То, что захотелось сохранить на память))
...необходимость все эти годы жить в одежде арабов и имитировать основы их мышления выбросила меня из моей английской сущности и заставила смотреть на Запад и его условия новыми глазами: все это стало потеряно для меня. В то же время я не мог искренне влезть в кожу араба: это было всего лишь притворство. Человек легко становится неверующим, но трудно обратить его в новую веру. Я выпал из одной формы и не принял другую, стал как гроб Магомета в нашей легенде[5], с равнодействующим чувством сильного одиночества в жизни и презрения – не к людям, но ко всему, что они делают. Такая отчужденность приходит по временам к человеку, истощенному длительными физическими усилиями и одиночеством. Его тело ворочается машинально, в то время как разум оставляет его и критически взирает на него из ниоткуда, спрашивая, чем занимается эта пустая оболочка и зачем. Иногда эти сущности общались в пустоте, и тогда безумие подходило совсем близко, как, по-моему, оно всегда близко к тому, кто видит вещи сквозь завесы сразу двух обычаев, двух воспитаний, двух окружений.
########################################
§ Задания к упражнению:
(a) Переведите на английский предложение из отрывка о жизни среди арабов: «Человек легко становится неверующим, но трудно обратить его в новую веру».
(b) Допишите несколько предложений к отрывку о жизни среди арабов, начав сразу после его последней фразы.

(Собранные записи данных)
########################################
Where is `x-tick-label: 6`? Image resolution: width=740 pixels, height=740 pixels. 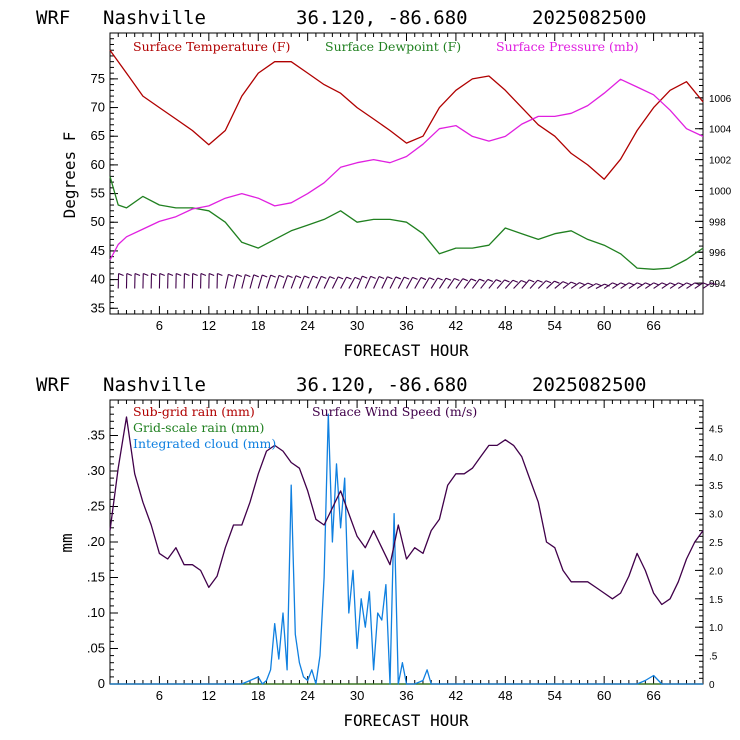
x-tick-label: 6 is located at coordinates (160, 696).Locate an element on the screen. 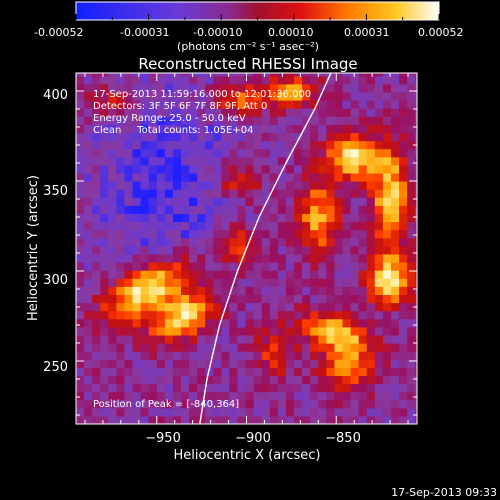  timestamp: 17-Sep-2013 09:33 is located at coordinates (444, 492).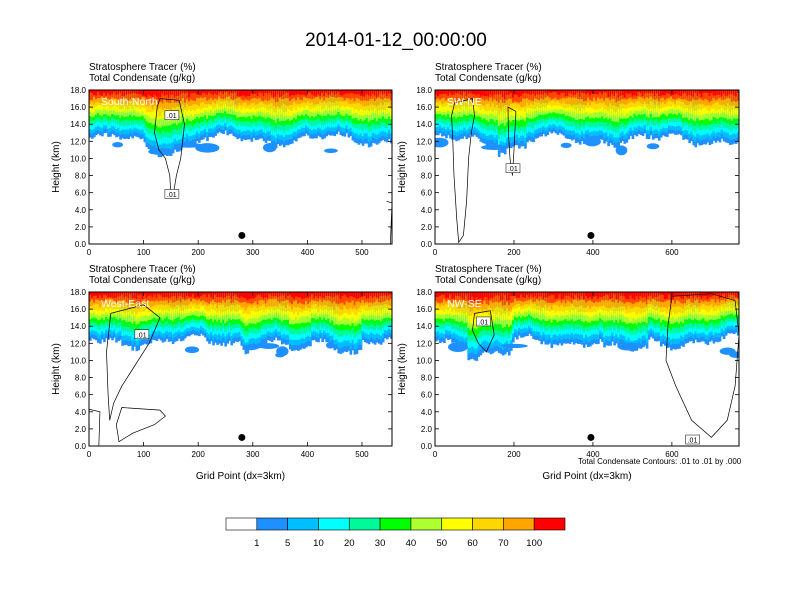  I want to click on panel-3-title-line2: Total Condensate (g/kg), so click(142, 280).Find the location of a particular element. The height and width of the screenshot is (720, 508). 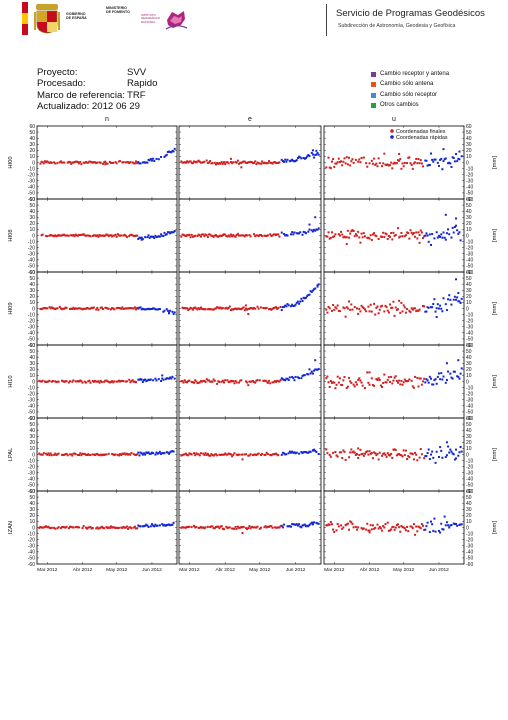

y-tick-label: 30 is located at coordinates (32, 291).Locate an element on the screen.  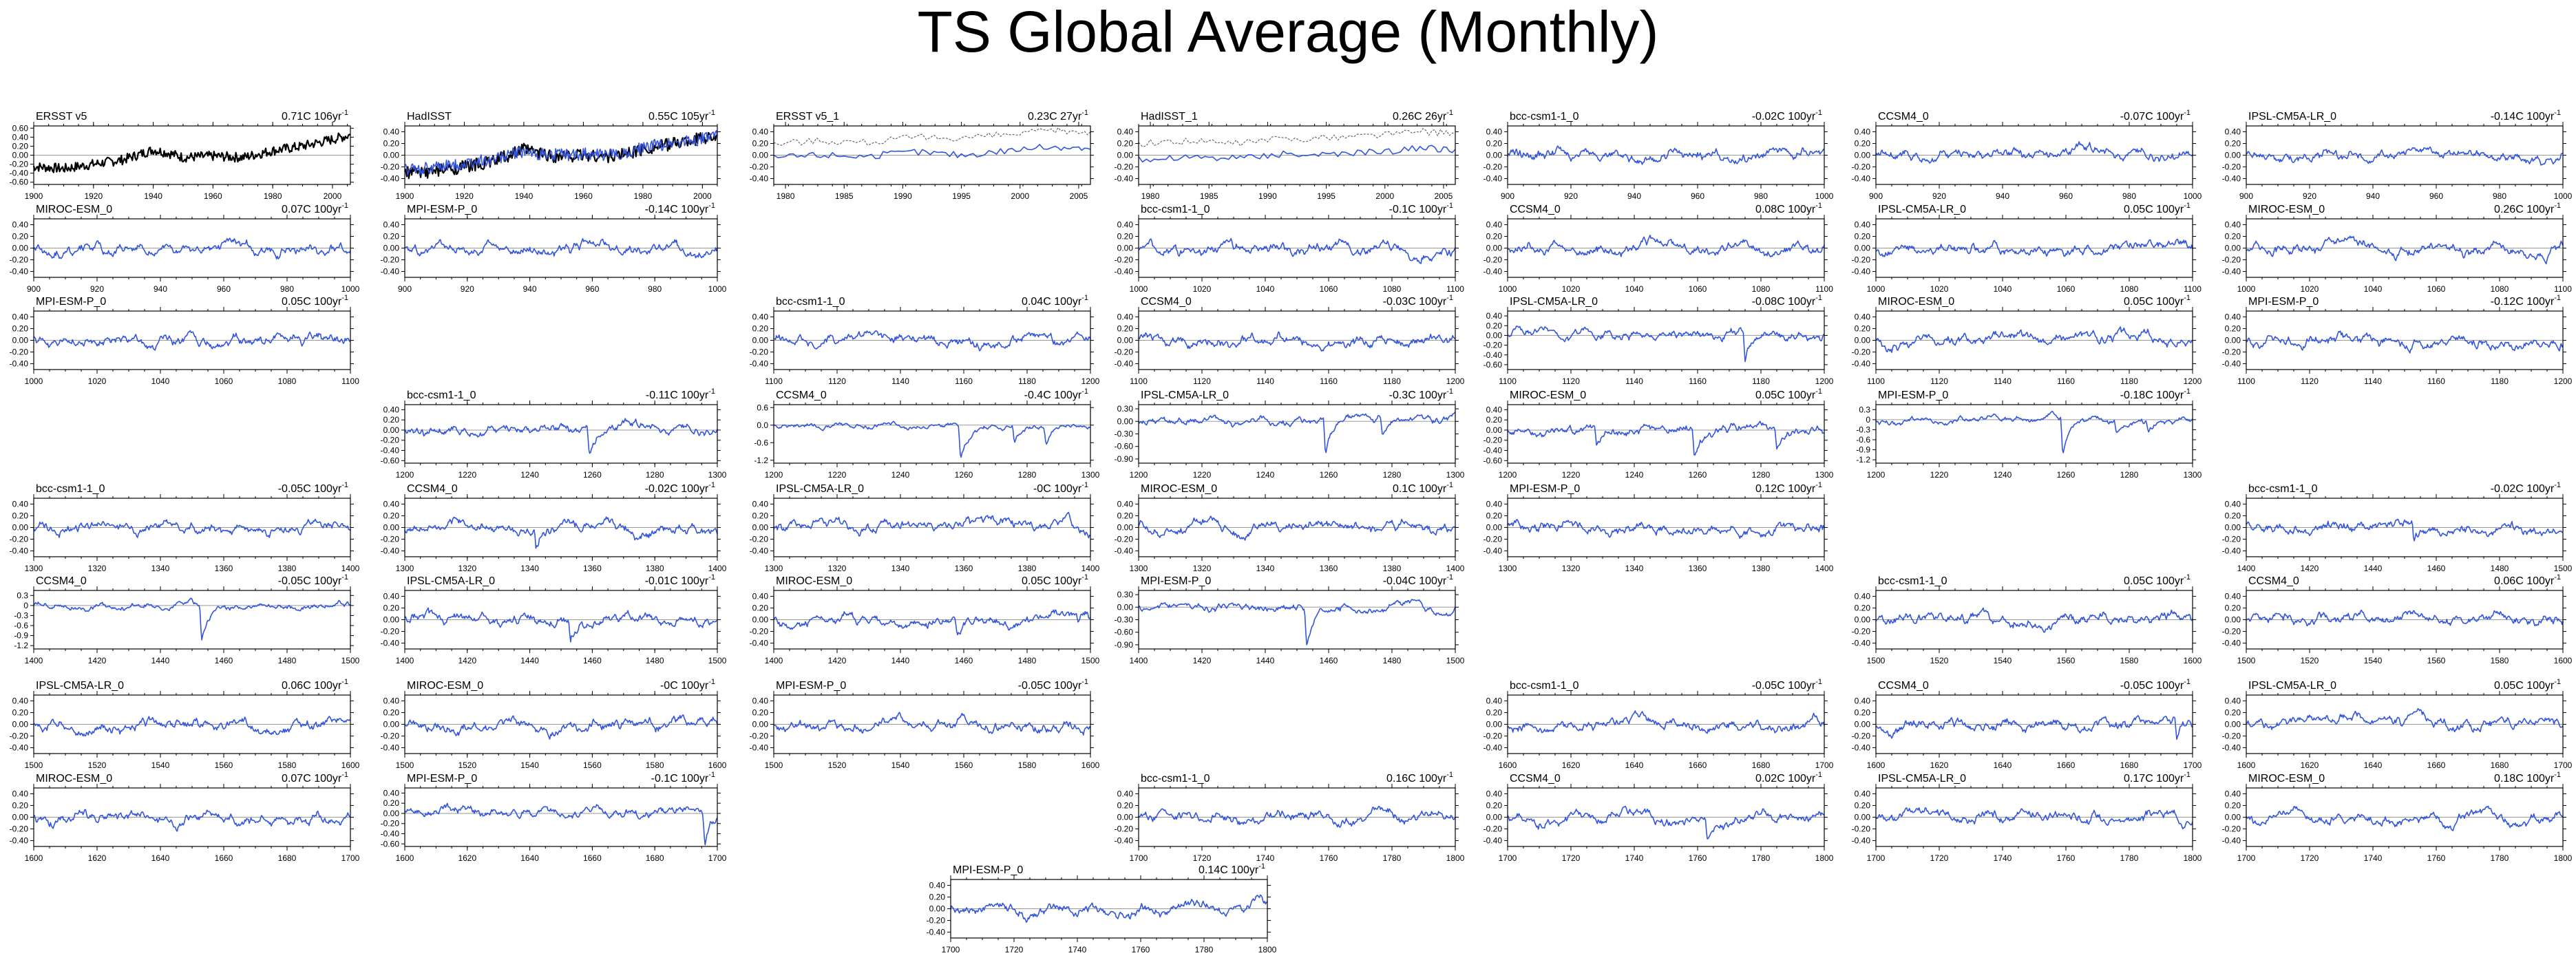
########################################
§ Выполненные задания:
(a) A man easily becomes an unbeliever, but it is hard to convert him to a new faith.

(b)
Я провел много лет перед войной в скитаниях по семитскому Востоку, изучая привычки деревенских жителей, кочевников, горожан Сирии и Месопотамии. Моя бедность вынудила меня смешаться с низшими классами, с которыми редко встречаются европейские путешественники, и поэтому мой опыт придавал мне необычный угол зрения, возможность понимать людей невежественных и мыслить с их точки зрения так же свободно, как более просвещенных, чьи редкие убеждения имели значение не столько для сегодняшнего, сколько для завтрашнего дня.
Зрение семитов не знало полутонов. Этот народ различал только первозданные цвета, или скорее черный и белый, видел мир всегда в контурах. Они были народом догматиков, презирающих сомнение, наш терновый венец современности. Они не понимали наших метафизических сложностей, нашего самовопрошания. Они знали только истину и ложь, веру и неверие, не окруженные, как мы, свитой колеблющихся оттенков.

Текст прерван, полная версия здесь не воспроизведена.